SELECTION
We split an 18" Meat Delight pie. It was topped with smoked bacon, ham, pepperoni, sausage, and oregano. Since it was in Atlantis, this was a very expensive pizza. It ended up being almost $40 for the pie once tax and the automatically included gratuity was added. US dollars and Bahamian dollars have a one to one exchange rate too, so there wasn't some fancy money conversion that made the pizza less expensive than it seemed. Besides price, it was a pretty okay pizza coming out of a hotel. Not the best pizza ever, but perfectly adequate. It was cooked on a conveyor belt oven. There was good proportion of cheese/sauce/toppings. Everything held together nicely, even with the pie being topping heavy.
I later found out that restaurants on Paradise Island close early. For an island that is pretty much nothing but tourists, it was a bit surprising that most restaurants either closed at 9 or 10 during the week. Because of this, I returned to Marina Pizza a second time in their last ten minutes of being open because we couldn't find anything else open, on or off property without going downtown. This time I tried a slice of the Bahamian Spice and The Bianco. The Bahamian Spice was topped with sweet peppers, onions, hot banana peppers, and jerk chicken. It was much spicier than I was expecting, which was good! Unfortantely, it did feel like the slice was sitting out way too long with hard, slightly burnt crust. Turned out this slice of pizza was the closest I got to eating actual Bahamian food on my trip. The Bianco was topped with ricotta, mozzarella, and romano cheeses, spinach, and broccoli. This slice tasted fresher, but I preferred the flavors in the Bahamian Spice pizza better. Again, these were expensive at around $7/slice.

Murray's Delicatessen:

My second meal in the Bahamas was at one of the most authentic Bahamian-NY Style Kosher delis one could possibly find in a resort themed to a mythical lost continent.
I started out with a bowl of matzo ball soup. Mostly because I found the idea of a deli serving matzo balls in the Bahamas kind of funny. Definitely not the regional food you'd expect to eat in Nassau.
After the soup, I ordered a sandwich called The Daily Double. This consisted of corned beef, turkey, coleslaw, and Russian dressing on rye bread. Fries were served on the side. Very meaty, but at least the coleslaw added some sort of vegetable to mix it up a bit.

GIVEN REQUEST 1
Transcribe the lines of the listing, starting with its first line and going on through the line that contains "point(980,22)", with both of those lines included.
The listing that follows is unrelated to the restaurant review above.

Source records:
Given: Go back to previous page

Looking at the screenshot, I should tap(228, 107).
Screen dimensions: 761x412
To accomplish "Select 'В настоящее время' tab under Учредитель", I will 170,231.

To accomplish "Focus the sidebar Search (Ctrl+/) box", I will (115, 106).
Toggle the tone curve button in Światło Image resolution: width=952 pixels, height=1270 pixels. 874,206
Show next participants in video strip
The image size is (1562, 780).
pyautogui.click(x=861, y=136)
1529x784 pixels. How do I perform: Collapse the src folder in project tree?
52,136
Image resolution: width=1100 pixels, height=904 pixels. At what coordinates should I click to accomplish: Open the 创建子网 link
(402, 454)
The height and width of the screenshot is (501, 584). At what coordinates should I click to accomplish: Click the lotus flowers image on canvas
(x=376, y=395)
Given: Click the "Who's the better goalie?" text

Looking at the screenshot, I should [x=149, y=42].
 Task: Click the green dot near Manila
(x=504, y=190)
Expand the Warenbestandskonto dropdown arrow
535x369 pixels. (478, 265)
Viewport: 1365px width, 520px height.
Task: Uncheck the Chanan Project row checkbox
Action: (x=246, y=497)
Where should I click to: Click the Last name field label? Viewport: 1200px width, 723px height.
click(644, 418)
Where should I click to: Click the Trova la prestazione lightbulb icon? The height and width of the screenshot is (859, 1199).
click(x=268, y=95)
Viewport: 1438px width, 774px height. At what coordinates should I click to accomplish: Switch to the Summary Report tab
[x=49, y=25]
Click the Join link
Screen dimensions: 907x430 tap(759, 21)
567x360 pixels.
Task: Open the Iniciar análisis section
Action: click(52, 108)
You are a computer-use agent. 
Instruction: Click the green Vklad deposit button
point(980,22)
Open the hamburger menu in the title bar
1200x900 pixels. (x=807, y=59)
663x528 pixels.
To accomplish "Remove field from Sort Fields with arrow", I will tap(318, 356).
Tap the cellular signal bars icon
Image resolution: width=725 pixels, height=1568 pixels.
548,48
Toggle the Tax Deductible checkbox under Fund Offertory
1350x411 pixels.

GIVEN REQUEST 2
Decide whether each statement agrees with the restaurant review, answering yes or no and quoting the words of the review that settle it: (a) the Bahamian Spice slice was spicier than expected; (b) the Meat Delight pie was baked in a wood-fired oven; (c) the Bianco was liked better than the Bahamian Spice.

REPLY 1
Given: Go back to previous page

Looking at the screenshot, I should tap(228, 107).
Screen dimensions: 761x412
To accomplish "Select 'В настоящее время' tab under Учредитель", I will 170,231.

To accomplish "Focus the sidebar Search (Ctrl+/) box", I will (115, 106).
Toggle the tone curve button in Światło Image resolution: width=952 pixels, height=1270 pixels. 874,206
Show next participants in video strip
The image size is (1562, 780).
pyautogui.click(x=861, y=136)
1529x784 pixels. How do I perform: Collapse the src folder in project tree?
52,136
Image resolution: width=1100 pixels, height=904 pixels. At what coordinates should I click to accomplish: Open the 创建子网 link
(402, 454)
The height and width of the screenshot is (501, 584). At what coordinates should I click to accomplish: Click the lotus flowers image on canvas
(x=376, y=395)
Given: Click the "Who's the better goalie?" text

Looking at the screenshot, I should [x=149, y=42].
 Task: Click the green dot near Manila
(x=504, y=190)
Expand the Warenbestandskonto dropdown arrow
535x369 pixels. (478, 265)
Viewport: 1365px width, 520px height.
Task: Uncheck the Chanan Project row checkbox
Action: (x=246, y=497)
Where should I click to: Click the Last name field label? Viewport: 1200px width, 723px height.
click(644, 418)
Where should I click to: Click the Trova la prestazione lightbulb icon? The height and width of the screenshot is (859, 1199).
click(x=268, y=95)
Viewport: 1438px width, 774px height. At what coordinates should I click to accomplish: Switch to the Summary Report tab
[x=49, y=25]
Click the Join link
Screen dimensions: 907x430 tap(759, 21)
567x360 pixels.
Task: Open the Iniciar análisis section
Action: click(52, 108)
You are a computer-use agent. 
Instruction: Click the green Vklad deposit button
point(980,22)

REPLY 2
(a) Yes: "It was much spicier than I was expecting, which was good!"
(b) No: "It was cooked on a conveyor belt oven."
(c) No: "I preferred the flavors in the Bahamian Spice pizza better."